3 min read Published: 1 Apr 2019Implementation of assistive technology in the classroom is, at its heart, about empowering students with disabilities.
And its ability to help nurture crucial study skills such as note taking, self-regulation, organization and active listening is how it delivers.
As we’ve mentioned elsewhere, traditional classroom accommodations (like peer notetakers or verbatim transcription) often involve short-term, expensive fixes that rarely help students develop.
So we want to look at assistive technology’s role in helping students become independent learners.
A Problem
First, let’s look at note taking.
It’s a fundamental study skill, but a traditional approach to overcoming obstacles has the potential to actually hinder rather than improve the classroom experience for students with disabilities.
We’re talking specifically about the use of peer note takers.
Tearing off the Band-Aid
Peer note takers are like Band-Aids – they might provide a temporary fix, but they do nothing to address the underlying issue with note taking. By eliminating a student’s need to take notes, they create dependency on the note taker and threaten classroom engagement.
The task of a forward-thinking Disability Service department should be to tear the Band-Aid off and find a lasting solution that will truly benefit students, allowing them to take responsibility for their own learning and develop transferable skills for the workplace.
If implemented correctly, note taking technology both accounts for the needs of the student and provides the scaffolding to build lasting skills.
We’ll show this by looking at what student independence means for disability support, how AT can help you achieve this objective and how your students could stand to benefit.
Student Independence & AT
We have a separate piece on our blog about independent learning and the obstacles students with disabilities face.
Here, we want to expand on these ideas by discussing another commonly referenced definition of ‘student independence’ in the form of Philip Candy’s ‘Self Direction for Lifelong Learning’.
Using earlier work from Forster (1972), the four core elements of independent learning are as follows:
- “Independent Study”
- “Choice of Direction”
- “Choice of Process”
- “Responsibility on the Student”
If we look at each of these components separately, we can begin to see more clearly how Assistive Technology can help foster independence for students with disabilities.
Independent Study
This is defined as ‘a process, a method and a philosophy of education in which a student acquires knowledge by his or her own efforts and develops the ability for inquiry and critical evaluation’.
This itself reads like a sound objective for those in higher education to aspire towards. Like learning to ride a bike, the transition to higher education and beyond is about taking the training wheels off and encouraging students to trust themselves.
Choice of Direction
‘Freedom of choice in determining […] objectives, within the limits of a given project or program and with the aid of a faculty adviser.’
Forging your own trail through a program is what makes the Higher Education experience uniquely rewarding, and choice is a central component of UDL.
Every opportunity should be given to all students to zone in on what interests them within the scope of their course(s). Disabilities like ADHD, ASD, Dyslexia, physical impairments and mental illness can create obstacles, but solutions shouldn’t impede a student’s freedom to pursue their own path.
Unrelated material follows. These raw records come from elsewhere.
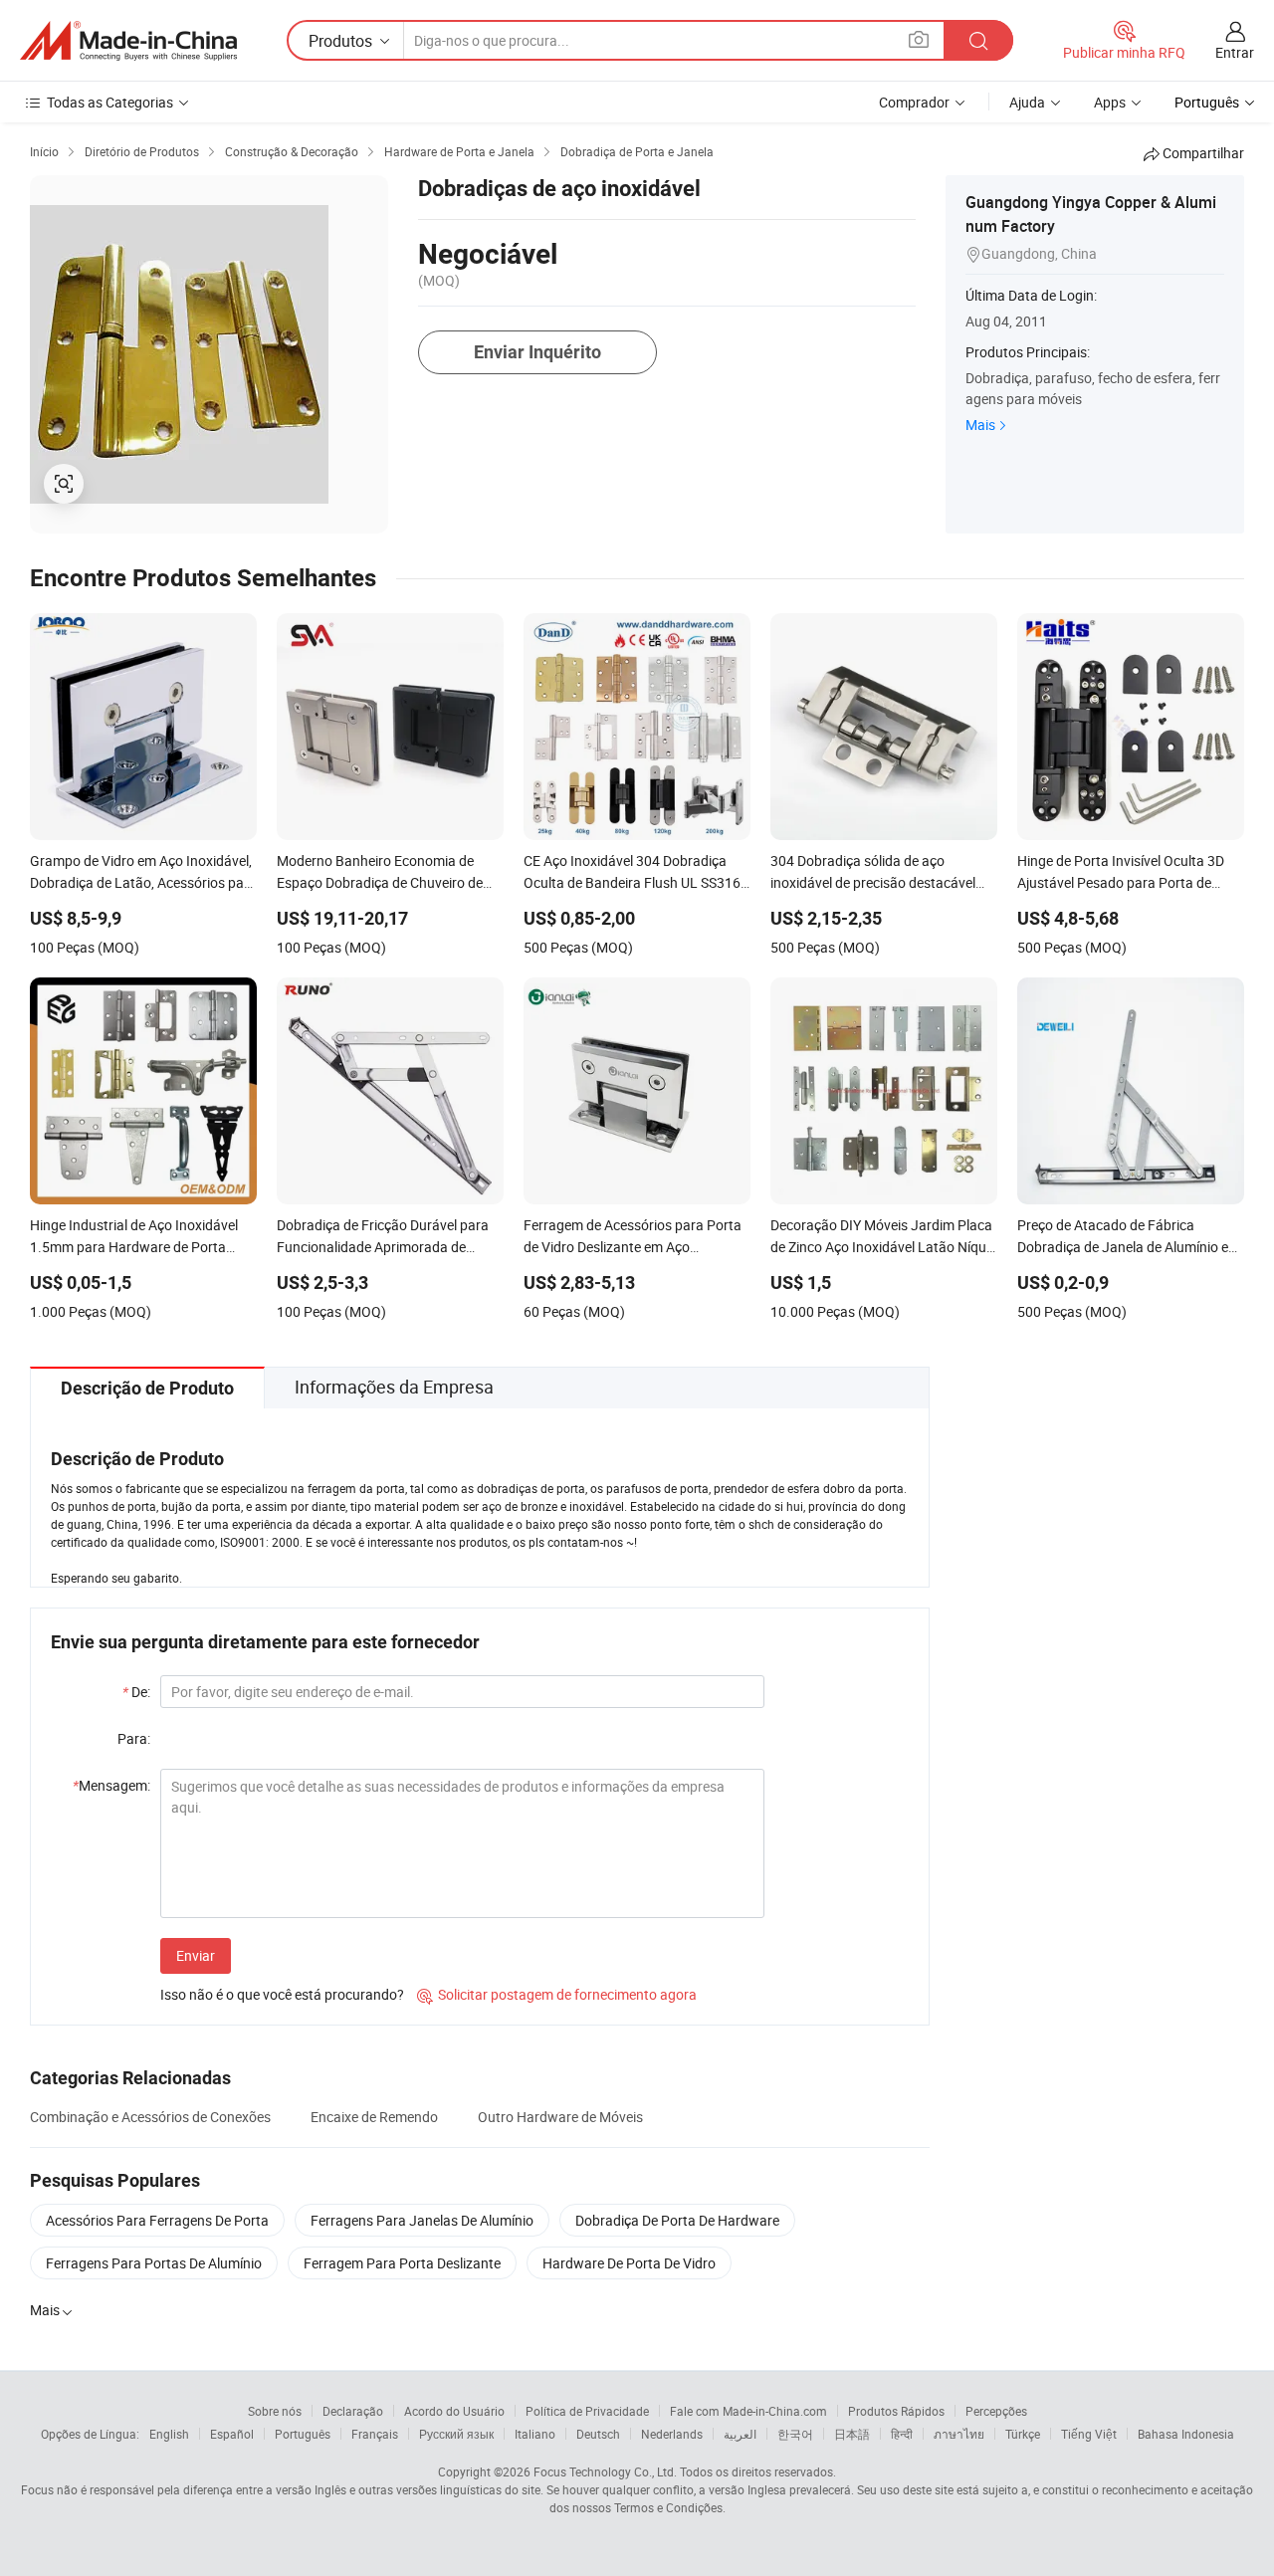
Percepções (996, 2411)
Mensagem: (111, 1785)
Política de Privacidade (587, 2411)
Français (374, 2434)
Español (232, 2434)
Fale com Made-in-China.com (748, 2411)
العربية (740, 2434)
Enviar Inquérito (537, 351)
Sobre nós (275, 2411)
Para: (133, 1738)
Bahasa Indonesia (1186, 2434)
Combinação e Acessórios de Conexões (150, 2116)
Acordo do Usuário (454, 2411)
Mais (980, 424)
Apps (1110, 102)
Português (302, 2434)
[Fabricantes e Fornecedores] (128, 41)
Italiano (535, 2434)
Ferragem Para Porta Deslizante (402, 2263)
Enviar (195, 1955)
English (169, 2434)
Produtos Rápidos (896, 2411)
And, just as importantly, they should draw on the unique strengths and capabilities students with these conditions possess.
Choice of Process
‘Freedom of process to carry out the objectives’
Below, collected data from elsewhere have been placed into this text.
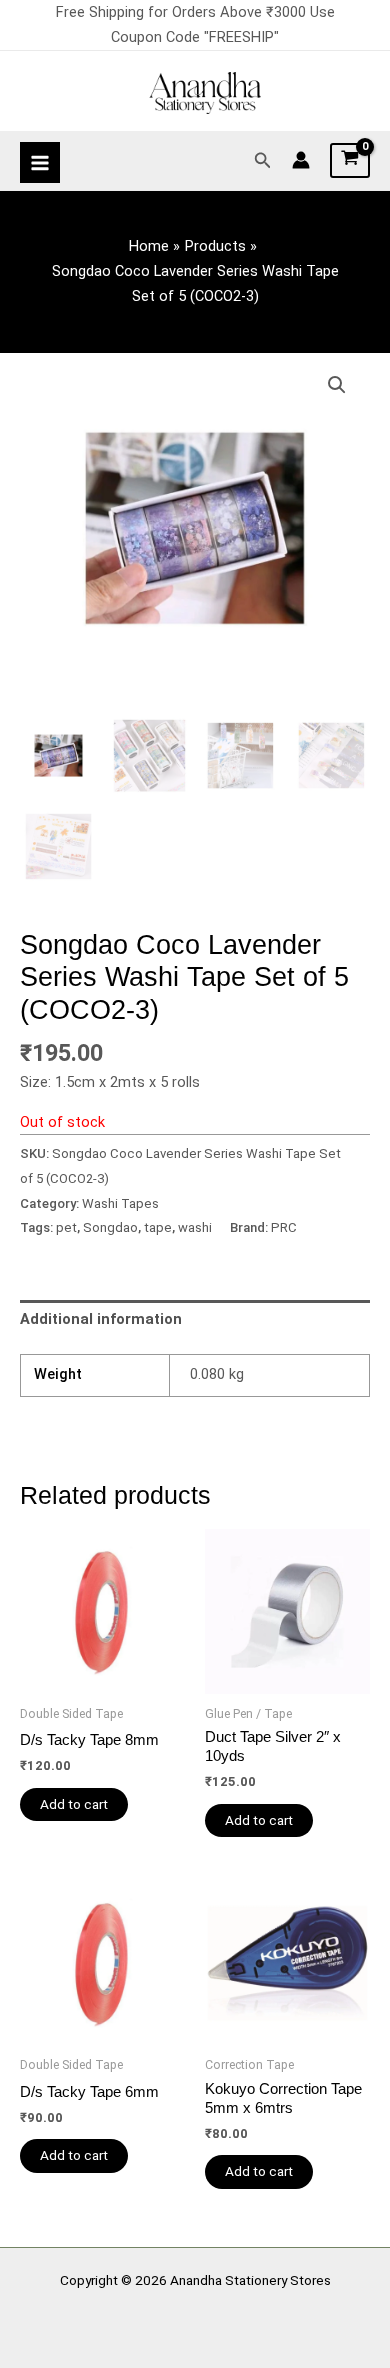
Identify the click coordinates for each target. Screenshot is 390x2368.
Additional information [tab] (101, 1319)
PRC (284, 1227)
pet (66, 1227)
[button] (263, 160)
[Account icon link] (301, 160)
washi (195, 1227)
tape (158, 1227)
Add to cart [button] (74, 1804)
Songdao (110, 1227)
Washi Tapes (120, 1203)
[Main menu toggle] (40, 162)
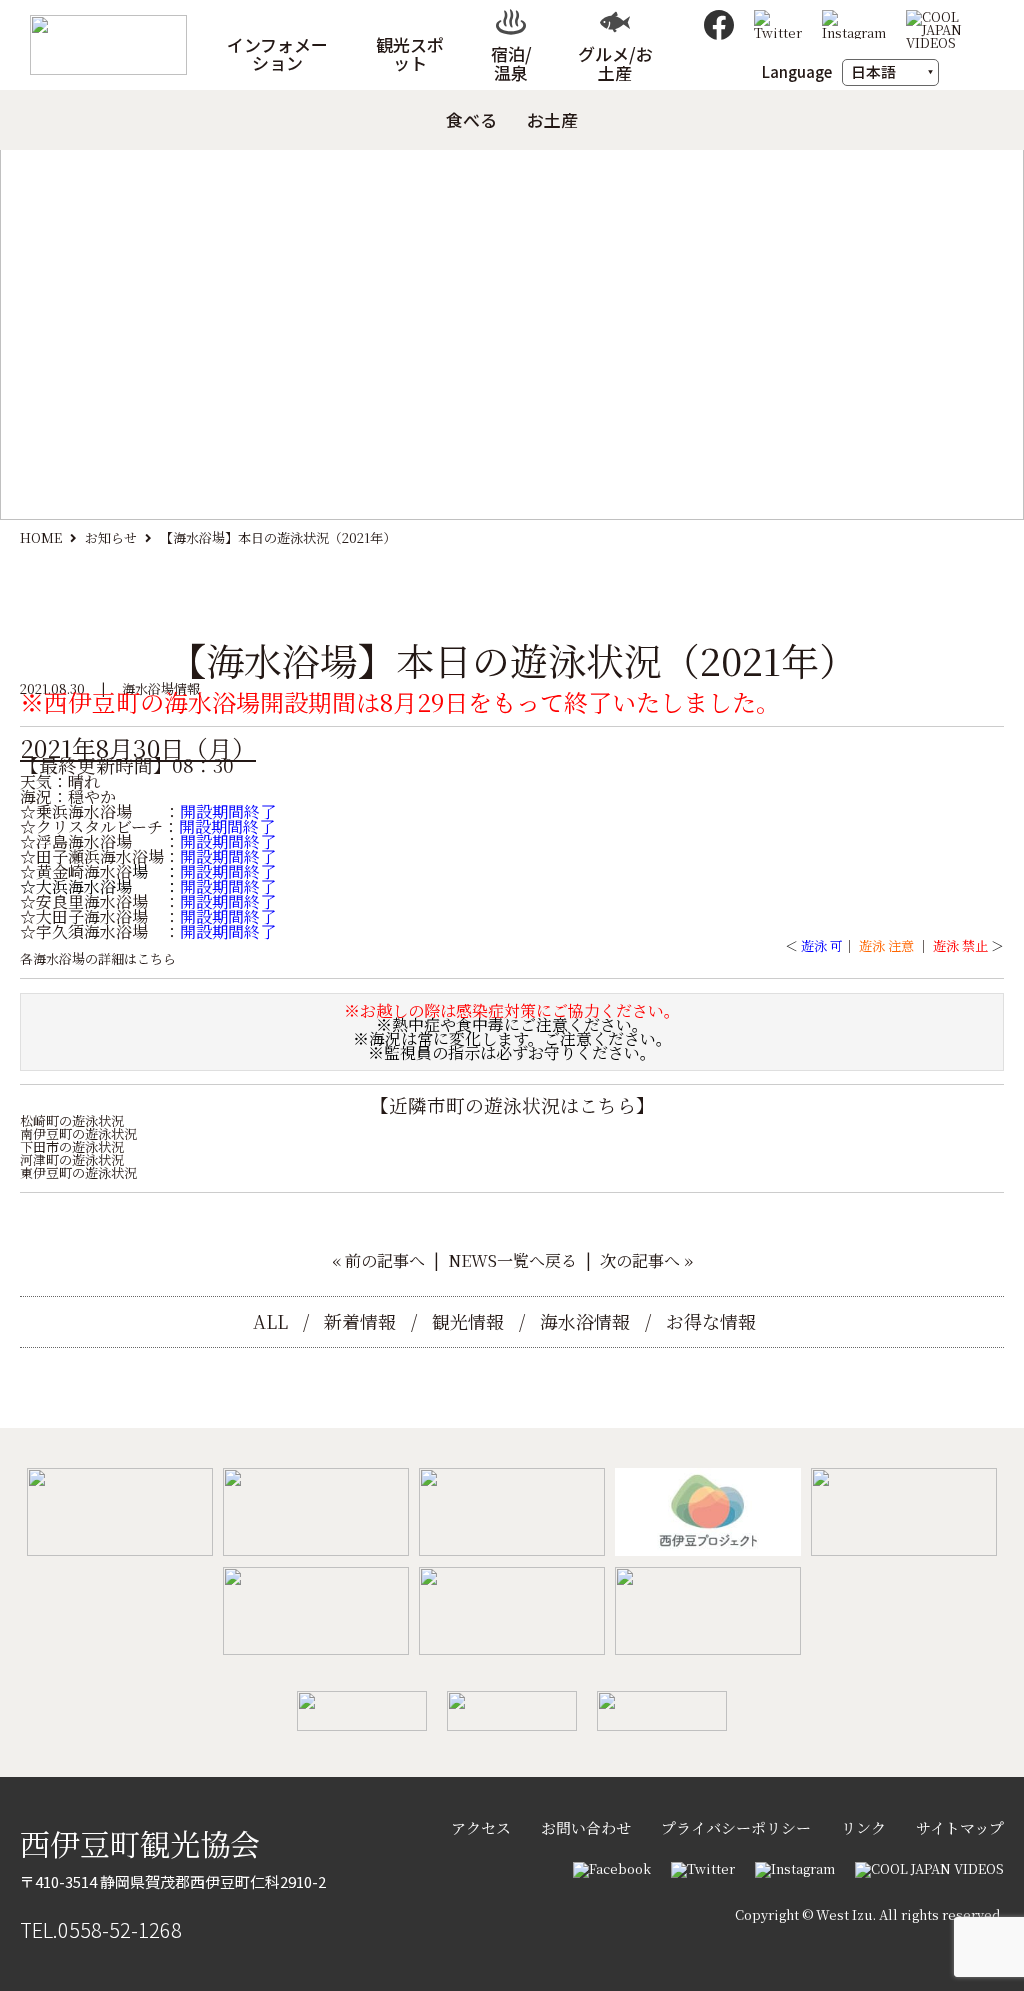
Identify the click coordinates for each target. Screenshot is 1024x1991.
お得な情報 (711, 1321)
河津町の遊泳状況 (72, 1159)
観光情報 (468, 1321)
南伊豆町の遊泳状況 (78, 1133)
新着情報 (360, 1321)
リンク (863, 1827)
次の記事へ (640, 1260)
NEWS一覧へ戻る (512, 1260)
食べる (471, 120)
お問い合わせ (586, 1827)
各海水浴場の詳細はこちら (98, 958)
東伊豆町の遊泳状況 (78, 1172)
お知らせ (111, 537)
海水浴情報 (585, 1321)
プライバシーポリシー (736, 1827)
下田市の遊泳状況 (72, 1146)
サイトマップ (960, 1827)
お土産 (552, 120)
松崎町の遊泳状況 (72, 1120)
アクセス (481, 1827)
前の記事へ (385, 1260)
Working out how you work best is something most of us have to go through at some stage, and there’s always room for improvement and change. Being overly prescriptive in how we encourage others to work can limit their independence, and it’s something we unintentionally do when we use one-size-fits-all accommodations for students with disabilities. Maintaining choice of process should therefore involve the use of a variety of supports.
Responsibility on the Student
Unsurprisingly, independence in learning ultimately involves transferring responsibility from the teacher to the student. Returning to the cycling analogy, the skills of ‘inquiry and critical evaluation’ depend on how well-equipped individuals are to ride alone.
Where can AT help?
Implementing the vision we mention above should be paramount for Disability Services to improve support.
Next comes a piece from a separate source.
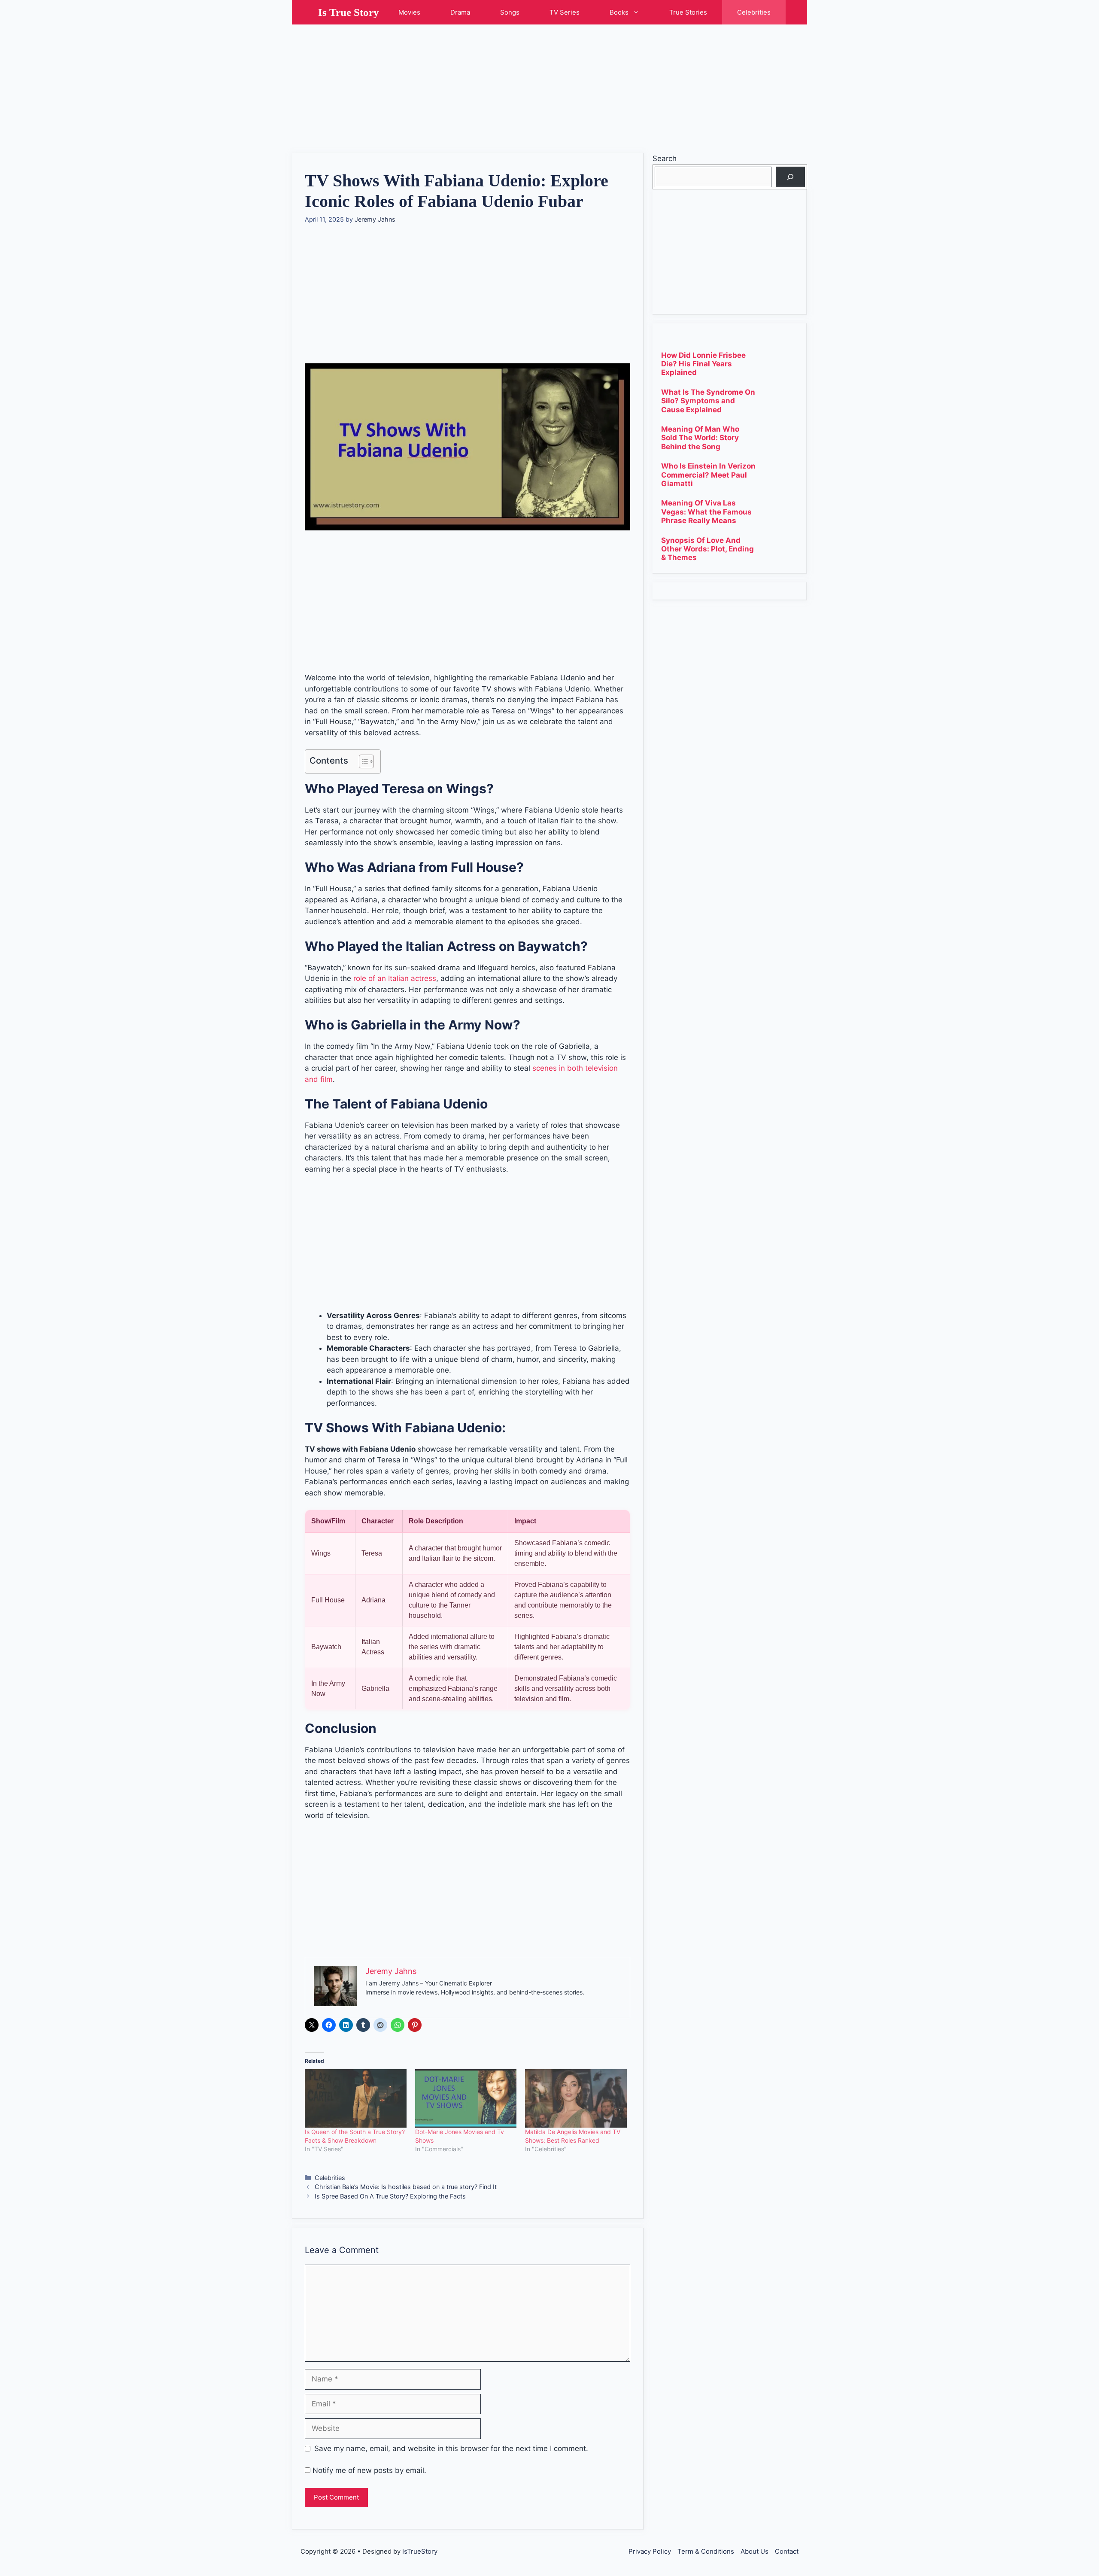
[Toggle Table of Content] (362, 761)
What could be crucial to this is using Assistive Technology in the classroom to create greater self-sufficiency.
AT & Independence
We believe that Assistive Tech’s ability to scaffold the learning process could help hurdle obstacles a disability can present by empowering students to take ownership of their own learning.
It achieves this by levelling the playing field between students with a disability and those without at a time of difficult transition.
Taking up the responsibility to self-advocate is something that faces each student with a disability in Higher Education, a responsibility many will never have experienced before. But amidst the challenges of college lies the potential for true academic independence.
And a laptop or mobile device could help this objective.